Phencyclidine

CAS RN: 77-10-1

Treatment Overview

0.4.2 ORAL/PARENTERAL EXPOSURE
  • A) MANAGEMENT OF MILD TO MODERATE TOXICITY
    • 1) Treatment for mild to moderate toxicity includes minimizing external stimulus, and the use of benzodiazepines for agitation. Antipsychotics may be considered in cases of acute psychosis.
  • B) MANAGEMENT OF SEVERE TOXICITY
    • 1) For severe toxicity, including hyperthermia and psychomotor agitation, high-dose benzodiazepines may be required. If symptoms do not improve, sedation, paralysis and intubation may be indicated. For hyperthermia, control agitation and enhance evaporative heat loss by keeping the skin moist and using fans.
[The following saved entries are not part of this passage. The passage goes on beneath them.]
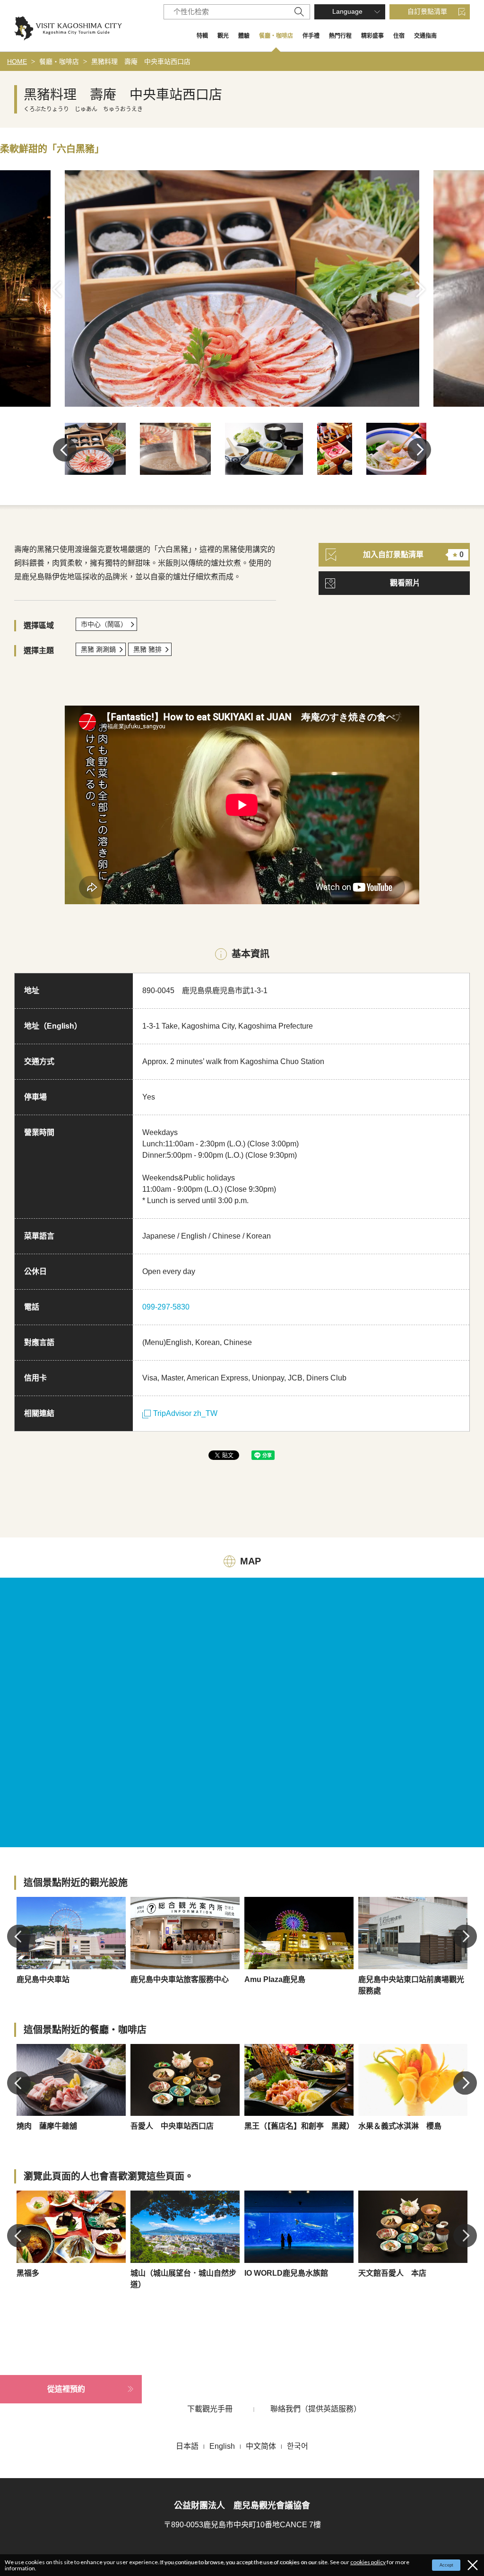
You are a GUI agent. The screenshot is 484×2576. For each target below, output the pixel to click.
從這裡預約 (66, 2389)
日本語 (187, 2446)
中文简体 (261, 2446)
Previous (60, 289)
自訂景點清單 (427, 11)
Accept (446, 2565)
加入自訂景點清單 (413, 554)
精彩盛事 (372, 36)
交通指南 (425, 36)
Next (424, 289)
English (222, 2446)
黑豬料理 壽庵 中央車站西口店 (140, 61)
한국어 (297, 2446)
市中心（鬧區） (104, 624)
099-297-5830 (166, 1307)
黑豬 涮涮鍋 (98, 649)
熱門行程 (340, 36)
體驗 (244, 36)
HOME (17, 61)
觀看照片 (405, 583)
Ice water immersion can be used in severe cases. Benzodiazepines can be used for seizures; add barbiturates or propofol if seizures persist. Aggressive fluid resuscitation and supportive care should be used in cases of metabolic acidosis, rhabdomyolysis, and multisystem organ failure.
  • C) DECONTAMINATION
    • 1) PREHOSPITAL: Prehospital charcoal is typically not recommended in PCP ingestion because of the risk of abrupt changes in mental status.
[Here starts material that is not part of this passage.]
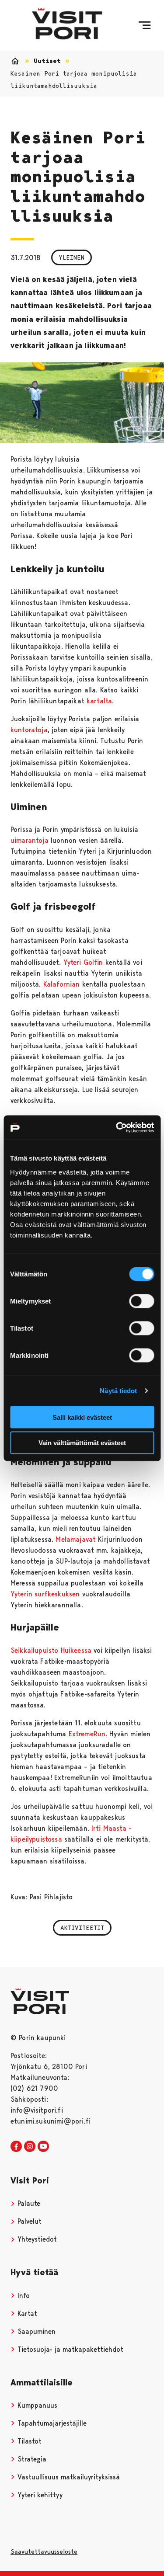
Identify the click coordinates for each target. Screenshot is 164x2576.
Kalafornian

    • 2) HOSPITAL: Gastric lavage is not indicated for PCP ingestion. Activated charcoal can be offered, but should be given to cooperative, awake alert patients. It should be used with caution as mental status can deteriorate. Overall it is not likely to affect the course of PCP intoxication
  • D) AIRWAY MANAGEMENT
    • 1) Definite airway management may be needed if CNS depression develops. It may also be needed if large doses of sedatives are needed to decrease the sympathomimetic stimulation.
  • E) ANTIDOTE
    • 1) None
  • F) ENHANCED ELIMINATION PROCEDURE
    • 1) Dialysis or other methods of enhance elimination are not recommended. Urinary acidification will increase the excretion of PCP but the risk of systemic acidosis exceeds the potential benefit and it is not recommended. Continuous nasogastric suction has also been advocated but may increase the risk of aspiration or injury in a patient with altered mental status, so it should not be used.
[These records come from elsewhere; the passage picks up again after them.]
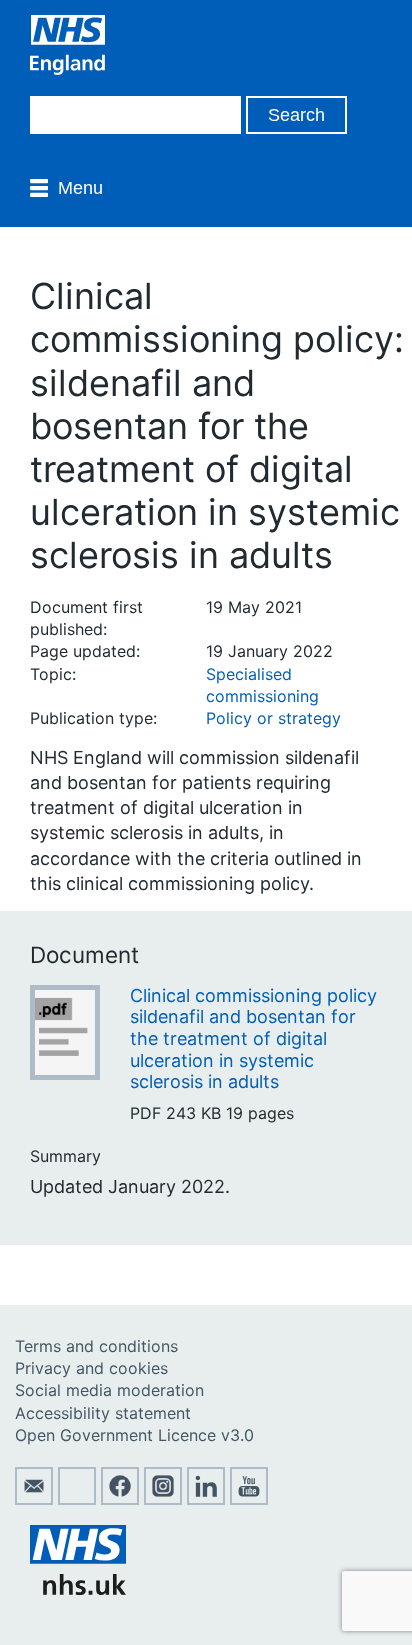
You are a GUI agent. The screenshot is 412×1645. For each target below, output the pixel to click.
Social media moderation (109, 1390)
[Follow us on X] (77, 1499)
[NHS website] (78, 1589)
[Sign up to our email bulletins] (34, 1499)
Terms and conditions (96, 1346)
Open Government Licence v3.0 (134, 1435)
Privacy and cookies (91, 1368)
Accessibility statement (103, 1413)
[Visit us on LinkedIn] (206, 1499)
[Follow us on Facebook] (120, 1499)
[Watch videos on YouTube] (249, 1499)
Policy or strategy (273, 718)
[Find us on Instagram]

  • G) PATIENT DISPOSITION
    • 1) HOME CRITERIA: Adults who are asymptomatic after a low dose ingestion can be watched at home provided a sober adult can monitor them.
    • 2) OBSERVATION CRITERIA: Any symptomatic patient, and a patient with a self-harm ingestion, and any exposed child should be sent to an emergency department for evaluation, treatment and monitoring.
    • 3) ADMISSION CRITERIA: Patients with severe or prolonged symptoms, or requiring medication treatment should be admitted for further care.
    • 4) CONSULT CRITERIA: Consult a medical toxicologist or poison center for any large and/or severely symptomatic exposures. Child protective services should be involved for exposed children. Consider referral for substance abuse counselling as appropriate.
  • H) PITFALLS
    • 1) Not aggressively treating psychomotor agitation and hyperthermia. Placing patient in physical restraints for psychomotor agitation without proper sedation. Not investigating other etiologies of altered mental status (such as traumatic head injury or meningitis).
  • I) TOXICOKINETICS
    • 1) Absorption is fast via the typical routes of administration: insufflation or ingestion. It is primarily metabolized by the liver via oxidative hydroxylation, after hepatic metabolism, it is excreted by the kidneys. Half-life is about an hours after small doses but can be very prolonged after large doses (7 hours to more than 50 hours).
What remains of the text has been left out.